EXTRACTED RECORDS:
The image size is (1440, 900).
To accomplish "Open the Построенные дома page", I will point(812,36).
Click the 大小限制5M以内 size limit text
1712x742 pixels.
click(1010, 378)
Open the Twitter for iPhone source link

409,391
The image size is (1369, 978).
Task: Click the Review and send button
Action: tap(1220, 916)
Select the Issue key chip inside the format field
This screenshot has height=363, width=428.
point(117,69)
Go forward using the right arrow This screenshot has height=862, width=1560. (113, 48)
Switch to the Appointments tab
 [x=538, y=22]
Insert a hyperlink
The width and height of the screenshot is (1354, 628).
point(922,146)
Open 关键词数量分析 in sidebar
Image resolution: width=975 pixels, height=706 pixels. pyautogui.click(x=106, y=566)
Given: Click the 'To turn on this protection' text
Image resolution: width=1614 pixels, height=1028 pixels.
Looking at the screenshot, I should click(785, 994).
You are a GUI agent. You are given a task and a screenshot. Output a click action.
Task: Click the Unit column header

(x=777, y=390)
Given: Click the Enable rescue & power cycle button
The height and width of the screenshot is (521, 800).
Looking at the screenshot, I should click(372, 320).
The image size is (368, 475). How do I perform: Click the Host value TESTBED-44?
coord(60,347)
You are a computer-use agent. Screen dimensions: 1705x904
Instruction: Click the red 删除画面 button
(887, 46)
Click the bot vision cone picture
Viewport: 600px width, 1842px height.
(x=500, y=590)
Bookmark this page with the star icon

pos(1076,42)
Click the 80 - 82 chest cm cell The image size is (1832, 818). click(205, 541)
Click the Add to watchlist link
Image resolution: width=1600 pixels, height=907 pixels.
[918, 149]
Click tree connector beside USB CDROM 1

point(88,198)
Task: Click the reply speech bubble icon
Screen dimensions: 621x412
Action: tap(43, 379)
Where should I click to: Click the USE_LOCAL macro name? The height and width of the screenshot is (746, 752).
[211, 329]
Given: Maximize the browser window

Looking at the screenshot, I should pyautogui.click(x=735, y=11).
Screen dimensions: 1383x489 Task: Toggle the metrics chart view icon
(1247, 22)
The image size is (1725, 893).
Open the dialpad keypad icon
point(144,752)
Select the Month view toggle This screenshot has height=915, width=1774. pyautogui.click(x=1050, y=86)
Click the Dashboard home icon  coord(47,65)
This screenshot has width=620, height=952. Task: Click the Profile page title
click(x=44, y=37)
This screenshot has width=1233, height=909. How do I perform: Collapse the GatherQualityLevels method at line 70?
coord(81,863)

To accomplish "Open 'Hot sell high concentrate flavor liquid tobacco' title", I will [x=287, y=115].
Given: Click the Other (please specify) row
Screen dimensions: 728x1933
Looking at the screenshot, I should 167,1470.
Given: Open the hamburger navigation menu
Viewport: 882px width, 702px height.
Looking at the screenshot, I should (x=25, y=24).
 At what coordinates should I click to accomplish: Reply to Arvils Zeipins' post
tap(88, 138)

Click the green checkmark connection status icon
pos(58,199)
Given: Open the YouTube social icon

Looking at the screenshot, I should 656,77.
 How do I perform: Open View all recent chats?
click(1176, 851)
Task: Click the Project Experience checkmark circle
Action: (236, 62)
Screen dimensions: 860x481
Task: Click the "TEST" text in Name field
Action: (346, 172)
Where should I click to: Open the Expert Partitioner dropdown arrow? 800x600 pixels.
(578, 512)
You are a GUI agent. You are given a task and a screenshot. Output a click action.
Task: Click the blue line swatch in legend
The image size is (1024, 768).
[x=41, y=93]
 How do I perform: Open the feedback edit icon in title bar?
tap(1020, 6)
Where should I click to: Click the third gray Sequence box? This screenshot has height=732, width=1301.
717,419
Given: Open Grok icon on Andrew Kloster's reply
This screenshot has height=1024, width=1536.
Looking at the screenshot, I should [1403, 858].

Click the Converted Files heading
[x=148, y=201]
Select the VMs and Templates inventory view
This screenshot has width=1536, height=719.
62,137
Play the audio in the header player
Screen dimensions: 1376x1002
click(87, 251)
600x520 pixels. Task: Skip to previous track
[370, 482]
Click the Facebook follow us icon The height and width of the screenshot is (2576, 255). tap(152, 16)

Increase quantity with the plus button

EXERCISE GOAL: This exercise calls for an exact reproduction of the material.

ANSWER FOR THIS EXERCISE:
The image size is (1440, 900).
To accomplish "Open the Построенные дома page", I will point(812,36).
Click the 大小限制5M以内 size limit text
1712x742 pixels.
click(1010, 378)
Open the Twitter for iPhone source link

409,391
The image size is (1369, 978).
Task: Click the Review and send button
Action: tap(1220, 916)
Select the Issue key chip inside the format field
This screenshot has height=363, width=428.
point(117,69)
Go forward using the right arrow This screenshot has height=862, width=1560. (113, 48)
Switch to the Appointments tab
 [x=538, y=22]
Insert a hyperlink
The width and height of the screenshot is (1354, 628).
point(922,146)
Open 关键词数量分析 in sidebar
Image resolution: width=975 pixels, height=706 pixels. pyautogui.click(x=106, y=566)
Given: Click the 'To turn on this protection' text
Image resolution: width=1614 pixels, height=1028 pixels.
Looking at the screenshot, I should click(785, 994).
You are a GUI agent. You are given a task and a screenshot. Output a click action.
Task: Click the Unit column header

(x=777, y=390)
Given: Click the Enable rescue & power cycle button
The height and width of the screenshot is (521, 800).
Looking at the screenshot, I should click(372, 320).
The image size is (368, 475). How do I perform: Click the Host value TESTBED-44?
coord(60,347)
You are a computer-use agent. Screen dimensions: 1705x904
Instruction: Click the red 删除画面 button
(887, 46)
Click the bot vision cone picture
Viewport: 600px width, 1842px height.
(x=500, y=590)
Bookmark this page with the star icon

pos(1076,42)
Click the 80 - 82 chest cm cell The image size is (1832, 818). click(205, 541)
Click the Add to watchlist link
Image resolution: width=1600 pixels, height=907 pixels.
[918, 149]
Click tree connector beside USB CDROM 1

point(88,198)
Task: Click the reply speech bubble icon
Screen dimensions: 621x412
Action: tap(43, 379)
Where should I click to: Click the USE_LOCAL macro name? The height and width of the screenshot is (746, 752).
[211, 329]
Given: Maximize the browser window

Looking at the screenshot, I should pyautogui.click(x=735, y=11).
Screen dimensions: 1383x489 Task: Toggle the metrics chart view icon
(1247, 22)
The image size is (1725, 893).
Open the dialpad keypad icon
point(144,752)
Select the Month view toggle This screenshot has height=915, width=1774. pyautogui.click(x=1050, y=86)
Click the Dashboard home icon  coord(47,65)
This screenshot has width=620, height=952. Task: Click the Profile page title
click(x=44, y=37)
This screenshot has width=1233, height=909. How do I perform: Collapse the GatherQualityLevels method at line 70?
coord(81,863)

To accomplish "Open 'Hot sell high concentrate flavor liquid tobacco' title", I will [x=287, y=115].
Given: Click the Other (please specify) row
Screen dimensions: 728x1933
Looking at the screenshot, I should 167,1470.
Given: Open the hamburger navigation menu
Viewport: 882px width, 702px height.
Looking at the screenshot, I should (x=25, y=24).
 At what coordinates should I click to accomplish: Reply to Arvils Zeipins' post
tap(88, 138)

Click the green checkmark connection status icon
pos(58,199)
Given: Open the YouTube social icon

Looking at the screenshot, I should 656,77.
 How do I perform: Open View all recent chats?
click(1176, 851)
Task: Click the Project Experience checkmark circle
Action: (236, 62)
Screen dimensions: 860x481
Task: Click the "TEST" text in Name field
Action: (346, 172)
Where should I click to: Open the Expert Partitioner dropdown arrow? 800x600 pixels.
(578, 512)
You are a GUI agent. You are given a task and a screenshot. Output a click action.
Task: Click the blue line swatch in legend
The image size is (1024, 768).
[x=41, y=93]
 How do I perform: Open the feedback edit icon in title bar?
tap(1020, 6)
Where should I click to: Click the third gray Sequence box? This screenshot has height=732, width=1301.
717,419
Given: Open Grok icon on Andrew Kloster's reply
This screenshot has height=1024, width=1536.
Looking at the screenshot, I should [1403, 858].

Click the Converted Files heading
[x=148, y=201]
Select the VMs and Templates inventory view
This screenshot has width=1536, height=719.
62,137
Play the audio in the header player
Screen dimensions: 1376x1002
click(87, 251)
600x520 pixels. Task: Skip to previous track
[370, 482]
Click the Facebook follow us icon The height and width of the screenshot is (2576, 255). tap(152, 16)

Increase quantity with the plus button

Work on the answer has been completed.